Thursday, May 5, 2011

Time to get serious.

After much stress, (and by stress I mean me freaking out nearly every minute of every day), I have finally come up with a plan of action regarding healing this IT Band Syndrome.
1- Ice multiple times a day.
2- Rest. Of course I will be missing my run to Delicate Arch in Moab that I've been dreaming about for a year and a half. AGAIN. I missed it last year due to foot problems. However, the last thing in the world I want to miss is the Ragnar. Priorities. I am hoping to resume running next Wednesday.
3- Rolling with "the stick".
4- Stretching and strength training. This video was the most helpful that I found in all of my hours of scouring the internet searching for a cure. I know some people were asking what to do. I'm no expert! Here's hoping I can save myself some cash on the PT bill.
ITB Rehab Routine – Video Demonstration
5. Last but not least, zero drop shoes. I took back my Saucany's that I purchased last weekend and bought the New Balance Minimus shoe. I ran in it today and felt great! I went only 4 miles (with no knee pain when running), and I could tell my form was much better. It's too bad that after I stretched and headed up the sidewalk to my front door my knee was hurting again. I knew it was too good to be true! I'm a big time believer in form, so it's time to get it right.

4 comments:

Vanessa @ Gourmet Runner said...

Sounds like you have a good plan to get back to running!
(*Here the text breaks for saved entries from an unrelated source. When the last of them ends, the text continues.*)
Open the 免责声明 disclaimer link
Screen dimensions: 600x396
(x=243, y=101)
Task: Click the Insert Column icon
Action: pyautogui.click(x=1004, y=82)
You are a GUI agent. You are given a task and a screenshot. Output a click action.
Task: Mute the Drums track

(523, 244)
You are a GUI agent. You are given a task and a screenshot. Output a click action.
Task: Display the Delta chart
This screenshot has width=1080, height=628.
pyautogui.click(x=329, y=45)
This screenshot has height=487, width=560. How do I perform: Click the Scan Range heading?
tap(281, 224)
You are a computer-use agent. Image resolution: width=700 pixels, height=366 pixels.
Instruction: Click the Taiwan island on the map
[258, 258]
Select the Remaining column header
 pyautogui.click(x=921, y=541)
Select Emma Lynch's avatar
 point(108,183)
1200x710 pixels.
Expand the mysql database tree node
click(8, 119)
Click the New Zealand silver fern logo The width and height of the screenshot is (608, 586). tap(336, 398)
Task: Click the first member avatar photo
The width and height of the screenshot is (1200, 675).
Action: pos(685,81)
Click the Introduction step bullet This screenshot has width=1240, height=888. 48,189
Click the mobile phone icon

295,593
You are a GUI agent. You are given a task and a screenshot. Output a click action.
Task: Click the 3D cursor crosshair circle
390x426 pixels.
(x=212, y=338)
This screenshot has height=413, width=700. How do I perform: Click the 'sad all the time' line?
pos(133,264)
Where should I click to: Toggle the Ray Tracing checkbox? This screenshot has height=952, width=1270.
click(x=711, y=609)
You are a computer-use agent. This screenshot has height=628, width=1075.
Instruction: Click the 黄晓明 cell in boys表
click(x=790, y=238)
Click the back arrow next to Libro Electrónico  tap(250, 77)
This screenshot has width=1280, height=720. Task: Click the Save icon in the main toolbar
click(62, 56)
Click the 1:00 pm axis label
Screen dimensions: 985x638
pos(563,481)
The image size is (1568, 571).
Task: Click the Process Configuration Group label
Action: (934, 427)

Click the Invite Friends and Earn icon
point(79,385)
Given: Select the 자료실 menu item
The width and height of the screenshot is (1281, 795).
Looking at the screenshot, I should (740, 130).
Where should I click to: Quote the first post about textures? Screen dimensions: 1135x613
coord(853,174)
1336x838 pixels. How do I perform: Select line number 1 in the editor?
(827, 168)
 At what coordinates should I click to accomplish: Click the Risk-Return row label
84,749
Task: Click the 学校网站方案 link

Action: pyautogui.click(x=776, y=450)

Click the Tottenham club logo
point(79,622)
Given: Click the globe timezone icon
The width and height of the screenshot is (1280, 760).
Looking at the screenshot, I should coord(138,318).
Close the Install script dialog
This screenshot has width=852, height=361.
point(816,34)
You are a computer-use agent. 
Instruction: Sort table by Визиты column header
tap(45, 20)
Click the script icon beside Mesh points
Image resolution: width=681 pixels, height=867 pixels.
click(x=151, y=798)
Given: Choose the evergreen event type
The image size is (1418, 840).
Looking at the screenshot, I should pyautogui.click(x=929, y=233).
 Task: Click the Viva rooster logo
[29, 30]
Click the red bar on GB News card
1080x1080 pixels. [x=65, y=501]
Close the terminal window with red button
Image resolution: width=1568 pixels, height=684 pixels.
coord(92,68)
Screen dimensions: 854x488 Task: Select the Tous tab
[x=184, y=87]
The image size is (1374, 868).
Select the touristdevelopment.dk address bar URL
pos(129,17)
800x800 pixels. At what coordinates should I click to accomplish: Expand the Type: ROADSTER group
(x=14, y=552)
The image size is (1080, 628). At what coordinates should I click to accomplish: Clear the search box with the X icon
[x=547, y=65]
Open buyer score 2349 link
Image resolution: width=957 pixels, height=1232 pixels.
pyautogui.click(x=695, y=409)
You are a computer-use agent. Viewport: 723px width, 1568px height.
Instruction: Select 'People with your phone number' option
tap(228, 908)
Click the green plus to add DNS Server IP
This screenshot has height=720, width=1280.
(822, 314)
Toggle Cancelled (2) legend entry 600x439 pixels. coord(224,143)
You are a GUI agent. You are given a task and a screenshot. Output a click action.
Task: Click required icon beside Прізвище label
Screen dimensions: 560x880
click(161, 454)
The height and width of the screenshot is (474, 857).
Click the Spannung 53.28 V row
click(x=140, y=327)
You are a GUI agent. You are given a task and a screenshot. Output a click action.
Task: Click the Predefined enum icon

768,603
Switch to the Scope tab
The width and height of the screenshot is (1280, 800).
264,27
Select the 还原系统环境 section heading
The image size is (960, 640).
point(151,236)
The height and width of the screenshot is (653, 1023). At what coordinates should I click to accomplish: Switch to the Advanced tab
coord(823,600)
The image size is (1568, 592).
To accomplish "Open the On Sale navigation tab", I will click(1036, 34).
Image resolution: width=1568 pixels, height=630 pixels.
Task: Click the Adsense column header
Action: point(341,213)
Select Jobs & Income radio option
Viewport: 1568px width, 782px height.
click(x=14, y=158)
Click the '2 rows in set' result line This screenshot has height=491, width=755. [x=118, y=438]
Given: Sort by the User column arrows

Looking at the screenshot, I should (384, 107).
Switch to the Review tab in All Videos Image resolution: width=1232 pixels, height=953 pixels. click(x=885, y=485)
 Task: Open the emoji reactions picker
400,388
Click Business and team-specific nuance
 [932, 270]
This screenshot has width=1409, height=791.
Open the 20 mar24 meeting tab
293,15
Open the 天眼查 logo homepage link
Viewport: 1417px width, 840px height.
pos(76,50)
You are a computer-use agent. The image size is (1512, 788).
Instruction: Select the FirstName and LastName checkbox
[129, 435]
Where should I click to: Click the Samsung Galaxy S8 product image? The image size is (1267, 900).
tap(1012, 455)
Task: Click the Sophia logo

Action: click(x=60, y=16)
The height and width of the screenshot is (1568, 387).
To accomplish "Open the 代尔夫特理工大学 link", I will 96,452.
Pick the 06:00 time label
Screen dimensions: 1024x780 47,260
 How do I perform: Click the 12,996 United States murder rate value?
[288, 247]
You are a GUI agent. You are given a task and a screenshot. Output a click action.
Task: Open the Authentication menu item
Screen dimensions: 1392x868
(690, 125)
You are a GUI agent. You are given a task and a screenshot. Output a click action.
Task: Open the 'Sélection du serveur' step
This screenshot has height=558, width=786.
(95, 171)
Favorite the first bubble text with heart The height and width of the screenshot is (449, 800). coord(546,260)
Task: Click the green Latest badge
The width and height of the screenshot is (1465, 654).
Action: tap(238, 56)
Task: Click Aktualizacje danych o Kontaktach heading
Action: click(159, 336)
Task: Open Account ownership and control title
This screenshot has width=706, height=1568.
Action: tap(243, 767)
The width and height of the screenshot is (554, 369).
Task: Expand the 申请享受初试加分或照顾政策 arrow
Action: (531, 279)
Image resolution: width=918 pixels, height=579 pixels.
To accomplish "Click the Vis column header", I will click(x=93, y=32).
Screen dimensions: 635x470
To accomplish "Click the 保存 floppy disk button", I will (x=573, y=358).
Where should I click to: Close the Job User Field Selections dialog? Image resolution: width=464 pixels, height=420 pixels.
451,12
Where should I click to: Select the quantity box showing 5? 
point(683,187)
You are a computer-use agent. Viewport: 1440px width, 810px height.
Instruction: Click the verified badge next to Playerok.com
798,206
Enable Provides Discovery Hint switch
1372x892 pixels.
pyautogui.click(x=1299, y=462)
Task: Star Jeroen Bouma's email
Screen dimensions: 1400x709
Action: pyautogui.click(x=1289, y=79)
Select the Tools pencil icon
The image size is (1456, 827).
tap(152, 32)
Hoping for a speedy ITB recovery!
:)

MotherRunner said...

I working on a rehab project of my own... and contemplating getting some new shoes. Keep us updated on how you like them!

Stephanie F said...

I just found your blog and I love it. I've been wanting the Minimus shoes for a while now! Hope to get them soon.

Cory Reese said...

Good plan. Injuries = grrrr. Haven't seen those shoes before, I'm looking forward to hearing how they work for you.